* [Task to carry out] Return the lines from the line containing "العالم (50, 27)" onward. Each must match exactly, and the last line of the listing below must be included.
════════
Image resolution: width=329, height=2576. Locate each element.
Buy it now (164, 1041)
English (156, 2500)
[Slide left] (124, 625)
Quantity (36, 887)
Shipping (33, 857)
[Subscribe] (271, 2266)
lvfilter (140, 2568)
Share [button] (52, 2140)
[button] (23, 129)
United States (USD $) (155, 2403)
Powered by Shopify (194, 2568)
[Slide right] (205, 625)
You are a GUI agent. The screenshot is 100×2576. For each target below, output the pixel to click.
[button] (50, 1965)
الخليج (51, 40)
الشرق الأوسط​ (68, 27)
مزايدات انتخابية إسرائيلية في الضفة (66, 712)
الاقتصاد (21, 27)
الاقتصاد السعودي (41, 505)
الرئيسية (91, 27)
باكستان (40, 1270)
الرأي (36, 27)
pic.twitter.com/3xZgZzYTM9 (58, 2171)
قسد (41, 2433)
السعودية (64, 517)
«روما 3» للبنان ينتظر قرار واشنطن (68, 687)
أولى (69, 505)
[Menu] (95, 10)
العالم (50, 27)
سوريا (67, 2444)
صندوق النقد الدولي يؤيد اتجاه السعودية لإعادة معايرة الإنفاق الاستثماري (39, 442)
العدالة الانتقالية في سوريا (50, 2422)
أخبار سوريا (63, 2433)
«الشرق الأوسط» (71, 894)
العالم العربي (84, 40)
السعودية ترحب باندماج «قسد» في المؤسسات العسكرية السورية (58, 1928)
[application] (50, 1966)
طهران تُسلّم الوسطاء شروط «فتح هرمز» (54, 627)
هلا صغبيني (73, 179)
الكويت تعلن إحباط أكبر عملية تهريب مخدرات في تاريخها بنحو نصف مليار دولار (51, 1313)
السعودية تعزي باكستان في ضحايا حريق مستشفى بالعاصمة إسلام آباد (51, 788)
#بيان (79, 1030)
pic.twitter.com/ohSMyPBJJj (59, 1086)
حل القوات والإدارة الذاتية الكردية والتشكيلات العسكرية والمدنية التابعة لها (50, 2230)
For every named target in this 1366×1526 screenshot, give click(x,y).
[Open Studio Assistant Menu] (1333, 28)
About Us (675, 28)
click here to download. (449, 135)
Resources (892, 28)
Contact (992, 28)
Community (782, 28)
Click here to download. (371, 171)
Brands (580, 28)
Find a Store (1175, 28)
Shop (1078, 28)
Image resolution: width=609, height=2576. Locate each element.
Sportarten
════════
* [Answer to the problem]
العالم (50, 27)
سوريا (67, 2444)
صندوق النقد الدولي يؤيد اتجاه السعودية لإعادة معايرة الإنفاق الاستثماري (39, 442)
العدالة الانتقالية في سوريا (50, 2422)
أخبار سوريا (63, 2433)
«الشرق الأوسط» (71, 894)
العالم العربي (84, 40)
السعودية ترحب باندماج «قسد» في المؤسسات العسكرية السورية (58, 1928)
[application] (50, 1966)
طهران تُسلّم الوسطاء شروط «فتح هرمز» (54, 627)
هلا صغبيني (73, 179)
الكويت تعلن إحباط أكبر عملية تهريب مخدرات في تاريخها بنحو نصف مليار دولار (51, 1313)
السعودية تعزي باكستان في ضحايا حريق مستشفى بالعاصمة إسلام آباد (51, 788)
#بيان (79, 1030)
pic.twitter.com/ohSMyPBJJj (59, 1086)
حل القوات والإدارة الذاتية الكردية والتشكيلات العسكرية والمدنية التابعة لها (50, 2230)
For every named target in this 1366×1526 screenshot, give click(x,y).
[Open Studio Assistant Menu] (1333, 28)
About Us (675, 28)
click here to download. (449, 135)
Resources (892, 28)
Contact (992, 28)
Community (782, 28)
Click here to download. (371, 171)
Brands (580, 28)
Find a Store (1175, 28)
Shop (1078, 28)
Image resolution: width=609, height=2576. Locate each element.
Sportarten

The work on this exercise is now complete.